BAR writes are slow with certain machine configurations
Brief summary of the problem:
BAR (DEVICE_LOCAL | HOST_COHERENT
) writes can be excessively slow for certain regions.
Hardware description:
- CPU: Ryzen 7 3700X (Zen 2)
- GPU: Radeon RX 5700 XT (PowerColor Red Devil)
- MB: Gigabyte X570 Aorus Elite
- System Memory: 16GB
System information:
- Distro name and Version: Arch Linux
- Kernel version: 5.15/5.16 tested
- Custom kernel: Arch stock/xanmod-tt/drm-next tested
- AMD official driver version: N/A (issue happens regardless of userland driver implementation)
How to reproduce the issue:
This linked benchmark tests BAR clearing speeds while allocating up to 90% of VRAM (this is hardcoded to 16GB, so manually adjust line 31 to your VRAM size).

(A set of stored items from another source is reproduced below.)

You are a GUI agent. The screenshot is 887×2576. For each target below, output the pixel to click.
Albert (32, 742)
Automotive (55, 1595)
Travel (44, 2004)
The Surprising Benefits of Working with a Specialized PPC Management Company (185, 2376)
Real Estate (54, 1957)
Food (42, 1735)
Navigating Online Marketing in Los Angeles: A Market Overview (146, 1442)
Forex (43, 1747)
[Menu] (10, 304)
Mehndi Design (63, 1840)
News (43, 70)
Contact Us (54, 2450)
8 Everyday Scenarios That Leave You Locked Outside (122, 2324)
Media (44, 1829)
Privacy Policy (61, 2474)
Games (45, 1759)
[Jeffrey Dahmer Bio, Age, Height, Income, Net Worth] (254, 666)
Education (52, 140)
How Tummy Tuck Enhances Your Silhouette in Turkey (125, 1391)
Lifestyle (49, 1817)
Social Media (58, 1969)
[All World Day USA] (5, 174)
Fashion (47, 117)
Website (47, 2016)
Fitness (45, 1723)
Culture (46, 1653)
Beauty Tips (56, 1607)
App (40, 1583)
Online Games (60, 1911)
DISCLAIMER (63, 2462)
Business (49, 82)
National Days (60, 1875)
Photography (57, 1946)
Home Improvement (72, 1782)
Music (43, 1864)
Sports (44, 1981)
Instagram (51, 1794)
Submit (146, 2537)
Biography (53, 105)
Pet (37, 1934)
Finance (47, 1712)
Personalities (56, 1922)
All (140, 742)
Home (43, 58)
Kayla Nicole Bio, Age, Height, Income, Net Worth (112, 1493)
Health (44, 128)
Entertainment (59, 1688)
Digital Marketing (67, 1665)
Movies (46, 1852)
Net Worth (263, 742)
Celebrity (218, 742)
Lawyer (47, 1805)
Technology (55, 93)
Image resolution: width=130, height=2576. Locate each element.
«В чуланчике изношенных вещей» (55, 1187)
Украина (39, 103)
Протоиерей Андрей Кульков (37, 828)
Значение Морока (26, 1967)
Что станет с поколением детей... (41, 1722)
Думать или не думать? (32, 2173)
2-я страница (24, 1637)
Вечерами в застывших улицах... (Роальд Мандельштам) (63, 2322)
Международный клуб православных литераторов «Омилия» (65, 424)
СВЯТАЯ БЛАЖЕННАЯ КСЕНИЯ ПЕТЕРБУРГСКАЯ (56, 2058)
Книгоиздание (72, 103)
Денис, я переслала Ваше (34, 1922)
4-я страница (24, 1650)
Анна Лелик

On my setup, roughly half of the regions can be wiped quickly (~1.5ms), while the remaining shows a behavior that is excessively slow (~20ms).
After a BIOS update, the slow regions improved to ~10ms, but this is still unacceptable performance.
The issue reproduces when both Above 4G decoding and Resizable BAR is enabled in the BIOS.
For me, it goes away when either Resizable BAR is disabled in the BIOS, or I manually patch the kernel to rebind the BAR memory to somewhere else (by patching out this check).
Related issues
Past reports related to poor SAM performance are likely due to this issue. 10x upload time is a reasonable explanation for halved frame rate.
Another user on Discord with X370 and Navi 2 report the same issue but with a different configuration (no reBAR support in BIOS, above 4G enabled, BAR resized by kernel).